## Task
Pull out every line from the rows below that contains the string "colorbar", and copy each one without changes.

(Records from a dataset)
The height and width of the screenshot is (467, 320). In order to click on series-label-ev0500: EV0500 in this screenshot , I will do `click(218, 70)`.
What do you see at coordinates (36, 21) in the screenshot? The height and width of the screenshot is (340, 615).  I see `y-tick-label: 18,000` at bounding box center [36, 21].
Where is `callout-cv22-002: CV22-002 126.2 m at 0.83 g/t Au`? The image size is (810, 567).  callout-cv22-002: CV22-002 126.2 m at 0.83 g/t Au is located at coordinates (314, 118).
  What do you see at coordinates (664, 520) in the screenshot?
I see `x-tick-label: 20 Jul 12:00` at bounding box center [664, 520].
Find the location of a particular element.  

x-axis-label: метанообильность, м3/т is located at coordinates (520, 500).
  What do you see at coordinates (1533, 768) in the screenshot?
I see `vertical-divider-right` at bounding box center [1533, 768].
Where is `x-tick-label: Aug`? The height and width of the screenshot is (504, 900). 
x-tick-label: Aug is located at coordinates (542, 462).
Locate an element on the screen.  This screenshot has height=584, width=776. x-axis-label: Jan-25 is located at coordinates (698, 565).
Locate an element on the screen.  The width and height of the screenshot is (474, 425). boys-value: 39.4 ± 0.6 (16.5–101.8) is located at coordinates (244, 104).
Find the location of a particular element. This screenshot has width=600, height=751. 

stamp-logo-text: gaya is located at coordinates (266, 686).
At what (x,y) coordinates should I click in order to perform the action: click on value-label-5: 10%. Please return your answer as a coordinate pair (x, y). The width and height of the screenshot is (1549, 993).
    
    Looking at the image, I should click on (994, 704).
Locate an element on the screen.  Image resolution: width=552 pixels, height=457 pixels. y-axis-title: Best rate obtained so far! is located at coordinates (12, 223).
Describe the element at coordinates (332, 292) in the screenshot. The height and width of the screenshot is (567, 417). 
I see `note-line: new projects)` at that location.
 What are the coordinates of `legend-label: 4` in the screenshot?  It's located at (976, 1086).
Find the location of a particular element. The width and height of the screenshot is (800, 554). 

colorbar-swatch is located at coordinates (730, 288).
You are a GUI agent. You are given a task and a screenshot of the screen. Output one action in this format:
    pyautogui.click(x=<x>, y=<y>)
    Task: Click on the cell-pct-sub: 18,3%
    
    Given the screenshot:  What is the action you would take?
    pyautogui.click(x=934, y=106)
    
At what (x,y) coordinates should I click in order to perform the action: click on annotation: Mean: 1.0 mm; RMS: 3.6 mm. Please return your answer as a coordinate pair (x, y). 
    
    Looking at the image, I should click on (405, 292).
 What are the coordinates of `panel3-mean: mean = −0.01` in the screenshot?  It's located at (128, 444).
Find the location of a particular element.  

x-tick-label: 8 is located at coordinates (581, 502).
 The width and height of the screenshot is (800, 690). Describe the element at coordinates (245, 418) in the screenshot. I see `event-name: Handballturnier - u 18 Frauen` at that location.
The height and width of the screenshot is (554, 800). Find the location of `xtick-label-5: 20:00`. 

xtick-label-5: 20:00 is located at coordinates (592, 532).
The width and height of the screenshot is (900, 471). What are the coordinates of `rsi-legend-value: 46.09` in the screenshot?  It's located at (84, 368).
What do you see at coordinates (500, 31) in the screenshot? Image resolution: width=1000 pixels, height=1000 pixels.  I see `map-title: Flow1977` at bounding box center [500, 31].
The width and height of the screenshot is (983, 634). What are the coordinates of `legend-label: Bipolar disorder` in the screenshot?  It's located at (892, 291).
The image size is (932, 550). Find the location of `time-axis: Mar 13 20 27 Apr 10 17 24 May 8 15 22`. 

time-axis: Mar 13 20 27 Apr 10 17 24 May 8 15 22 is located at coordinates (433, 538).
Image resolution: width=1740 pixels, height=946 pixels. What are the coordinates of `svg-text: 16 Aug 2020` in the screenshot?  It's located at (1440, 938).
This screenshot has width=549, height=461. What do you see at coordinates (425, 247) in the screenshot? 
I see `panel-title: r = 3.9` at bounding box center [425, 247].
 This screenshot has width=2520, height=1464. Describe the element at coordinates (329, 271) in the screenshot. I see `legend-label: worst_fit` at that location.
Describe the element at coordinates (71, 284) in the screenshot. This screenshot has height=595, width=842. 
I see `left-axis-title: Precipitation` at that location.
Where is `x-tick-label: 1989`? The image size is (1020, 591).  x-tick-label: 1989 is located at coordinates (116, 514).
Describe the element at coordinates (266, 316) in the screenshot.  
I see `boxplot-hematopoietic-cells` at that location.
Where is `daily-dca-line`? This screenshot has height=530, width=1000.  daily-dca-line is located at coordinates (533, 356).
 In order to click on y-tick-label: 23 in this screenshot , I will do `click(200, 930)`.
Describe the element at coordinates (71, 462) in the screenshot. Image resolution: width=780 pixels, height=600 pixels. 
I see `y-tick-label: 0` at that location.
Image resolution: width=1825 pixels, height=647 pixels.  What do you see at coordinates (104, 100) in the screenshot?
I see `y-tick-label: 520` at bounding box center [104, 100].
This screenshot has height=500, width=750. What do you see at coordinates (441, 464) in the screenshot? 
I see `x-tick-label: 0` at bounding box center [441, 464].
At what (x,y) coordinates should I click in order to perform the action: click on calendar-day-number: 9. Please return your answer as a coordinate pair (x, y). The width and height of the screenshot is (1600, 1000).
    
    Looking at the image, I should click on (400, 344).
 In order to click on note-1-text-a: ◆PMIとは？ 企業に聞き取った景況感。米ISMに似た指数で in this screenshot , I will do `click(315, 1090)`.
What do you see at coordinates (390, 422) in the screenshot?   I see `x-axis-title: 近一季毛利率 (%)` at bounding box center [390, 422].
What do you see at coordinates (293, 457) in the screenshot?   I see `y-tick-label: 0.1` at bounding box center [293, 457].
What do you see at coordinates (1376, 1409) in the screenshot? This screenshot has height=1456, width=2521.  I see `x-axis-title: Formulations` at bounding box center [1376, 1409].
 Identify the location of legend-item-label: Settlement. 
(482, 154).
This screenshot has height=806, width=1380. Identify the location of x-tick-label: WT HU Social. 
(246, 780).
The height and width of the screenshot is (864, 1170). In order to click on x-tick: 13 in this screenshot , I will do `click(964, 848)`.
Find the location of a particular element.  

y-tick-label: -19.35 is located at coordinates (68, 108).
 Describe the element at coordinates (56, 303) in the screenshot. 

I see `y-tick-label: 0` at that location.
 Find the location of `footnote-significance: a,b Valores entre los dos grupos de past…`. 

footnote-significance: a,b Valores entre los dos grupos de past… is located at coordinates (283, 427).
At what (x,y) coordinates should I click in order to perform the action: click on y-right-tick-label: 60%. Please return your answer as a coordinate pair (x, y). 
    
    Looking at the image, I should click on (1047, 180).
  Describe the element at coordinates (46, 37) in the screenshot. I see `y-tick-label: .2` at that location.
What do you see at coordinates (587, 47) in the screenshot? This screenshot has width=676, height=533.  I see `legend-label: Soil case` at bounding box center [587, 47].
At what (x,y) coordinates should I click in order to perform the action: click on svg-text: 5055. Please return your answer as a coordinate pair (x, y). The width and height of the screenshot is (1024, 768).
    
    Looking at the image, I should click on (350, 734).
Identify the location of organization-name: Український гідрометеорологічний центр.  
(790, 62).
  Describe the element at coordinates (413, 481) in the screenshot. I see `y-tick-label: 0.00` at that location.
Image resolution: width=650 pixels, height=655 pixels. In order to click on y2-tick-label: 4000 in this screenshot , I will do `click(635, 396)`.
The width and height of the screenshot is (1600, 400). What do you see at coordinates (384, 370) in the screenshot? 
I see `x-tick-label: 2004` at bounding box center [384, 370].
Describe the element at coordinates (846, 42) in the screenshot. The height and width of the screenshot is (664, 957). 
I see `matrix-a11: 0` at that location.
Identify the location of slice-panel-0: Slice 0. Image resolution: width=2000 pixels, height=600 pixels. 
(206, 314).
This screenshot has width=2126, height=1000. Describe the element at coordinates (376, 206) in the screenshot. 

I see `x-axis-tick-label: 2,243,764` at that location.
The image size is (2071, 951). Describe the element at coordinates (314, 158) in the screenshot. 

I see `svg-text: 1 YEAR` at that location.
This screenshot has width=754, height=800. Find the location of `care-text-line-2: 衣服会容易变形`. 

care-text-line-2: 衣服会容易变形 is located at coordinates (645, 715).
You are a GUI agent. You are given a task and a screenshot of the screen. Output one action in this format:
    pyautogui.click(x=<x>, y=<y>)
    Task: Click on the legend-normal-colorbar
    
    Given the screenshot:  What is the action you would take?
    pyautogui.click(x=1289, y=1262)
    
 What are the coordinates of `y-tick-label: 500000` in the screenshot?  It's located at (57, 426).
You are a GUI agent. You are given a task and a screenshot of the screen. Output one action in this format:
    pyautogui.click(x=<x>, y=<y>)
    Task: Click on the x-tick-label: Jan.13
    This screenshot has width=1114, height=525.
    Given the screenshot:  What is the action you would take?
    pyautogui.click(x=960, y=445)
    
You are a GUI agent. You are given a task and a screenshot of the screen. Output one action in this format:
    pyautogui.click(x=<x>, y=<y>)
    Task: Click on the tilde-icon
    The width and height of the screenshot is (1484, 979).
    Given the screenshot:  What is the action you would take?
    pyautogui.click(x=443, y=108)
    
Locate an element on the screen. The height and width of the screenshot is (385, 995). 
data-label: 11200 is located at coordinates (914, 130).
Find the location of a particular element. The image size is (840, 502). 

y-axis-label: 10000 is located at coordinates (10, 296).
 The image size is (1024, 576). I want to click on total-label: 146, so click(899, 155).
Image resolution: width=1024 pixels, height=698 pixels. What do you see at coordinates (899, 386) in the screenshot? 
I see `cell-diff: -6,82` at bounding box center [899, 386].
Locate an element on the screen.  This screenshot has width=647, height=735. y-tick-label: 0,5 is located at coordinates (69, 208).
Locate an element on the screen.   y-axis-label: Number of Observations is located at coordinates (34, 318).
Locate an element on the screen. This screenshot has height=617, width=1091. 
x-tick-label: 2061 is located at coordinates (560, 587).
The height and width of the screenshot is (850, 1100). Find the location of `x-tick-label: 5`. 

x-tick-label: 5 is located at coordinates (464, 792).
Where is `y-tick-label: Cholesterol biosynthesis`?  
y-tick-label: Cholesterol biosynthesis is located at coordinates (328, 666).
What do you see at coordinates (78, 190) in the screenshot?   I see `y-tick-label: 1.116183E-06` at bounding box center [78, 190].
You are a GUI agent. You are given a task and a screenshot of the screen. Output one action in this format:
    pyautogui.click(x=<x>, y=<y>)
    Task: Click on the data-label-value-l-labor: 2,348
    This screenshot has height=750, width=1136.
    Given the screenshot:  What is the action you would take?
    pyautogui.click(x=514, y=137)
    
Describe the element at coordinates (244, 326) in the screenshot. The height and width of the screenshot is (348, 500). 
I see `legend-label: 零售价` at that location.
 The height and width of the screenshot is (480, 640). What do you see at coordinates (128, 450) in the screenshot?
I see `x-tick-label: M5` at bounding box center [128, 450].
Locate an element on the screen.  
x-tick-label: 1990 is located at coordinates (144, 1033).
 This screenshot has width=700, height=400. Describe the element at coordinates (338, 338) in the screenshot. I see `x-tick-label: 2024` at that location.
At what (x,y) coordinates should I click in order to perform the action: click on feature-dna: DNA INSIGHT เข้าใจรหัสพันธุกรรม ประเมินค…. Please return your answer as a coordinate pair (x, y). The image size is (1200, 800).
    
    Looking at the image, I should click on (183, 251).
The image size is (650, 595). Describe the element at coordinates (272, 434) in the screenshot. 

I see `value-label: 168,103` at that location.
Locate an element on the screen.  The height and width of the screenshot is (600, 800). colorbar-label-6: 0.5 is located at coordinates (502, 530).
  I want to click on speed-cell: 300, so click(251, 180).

## Result of this exercise
colorbar-swatch is located at coordinates (730, 288).
    Task: Click on the legend-normal-colorbar
Locate an element on the screen.  The height and width of the screenshot is (600, 800). colorbar-label-6: 0.5 is located at coordinates (502, 530).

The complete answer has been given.